## PROBLEM REQUIREMENTS
Copy the listing below word for word, starting at the line that contains "Given: Click the share-nodes" and ending after the line that contains "Looking at the screenshot, I should tap(803, 101).". Leave the pictures out of your copy.

## RECORDS SUPPLIED
# # # # # # #
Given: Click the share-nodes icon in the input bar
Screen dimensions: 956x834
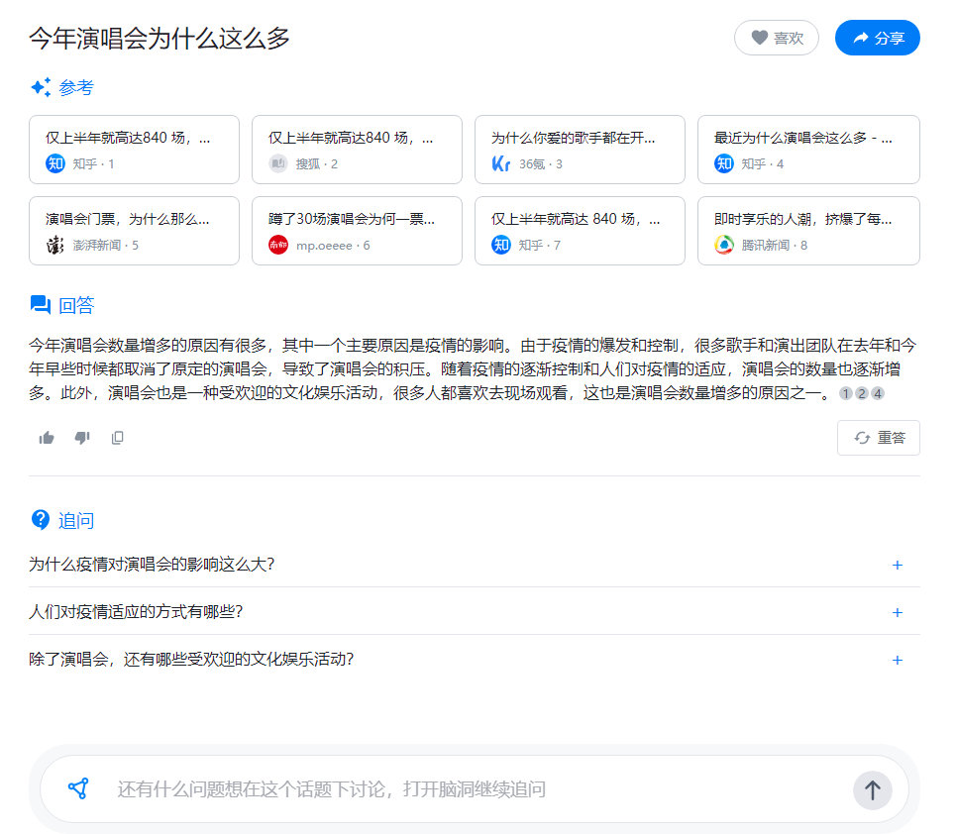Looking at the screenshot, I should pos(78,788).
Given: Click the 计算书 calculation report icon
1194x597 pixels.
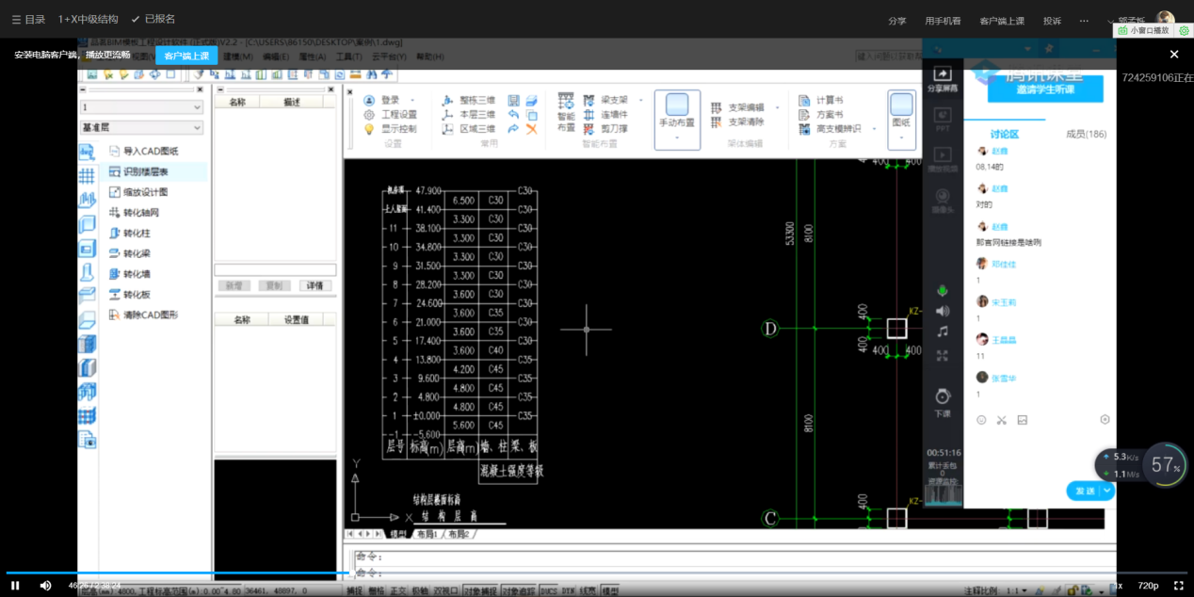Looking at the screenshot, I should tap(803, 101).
# # # # # # #
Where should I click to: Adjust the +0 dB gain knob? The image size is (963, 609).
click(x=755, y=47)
# # # # # # #
## ANSWER FOR THIS EXERCISE
Given: Click the share-nodes icon in the input bar
Screen dimensions: 956x834
Looking at the screenshot, I should pos(78,788).
Given: Click the 计算书 calculation report icon
1194x597 pixels.
Looking at the screenshot, I should tap(803, 101).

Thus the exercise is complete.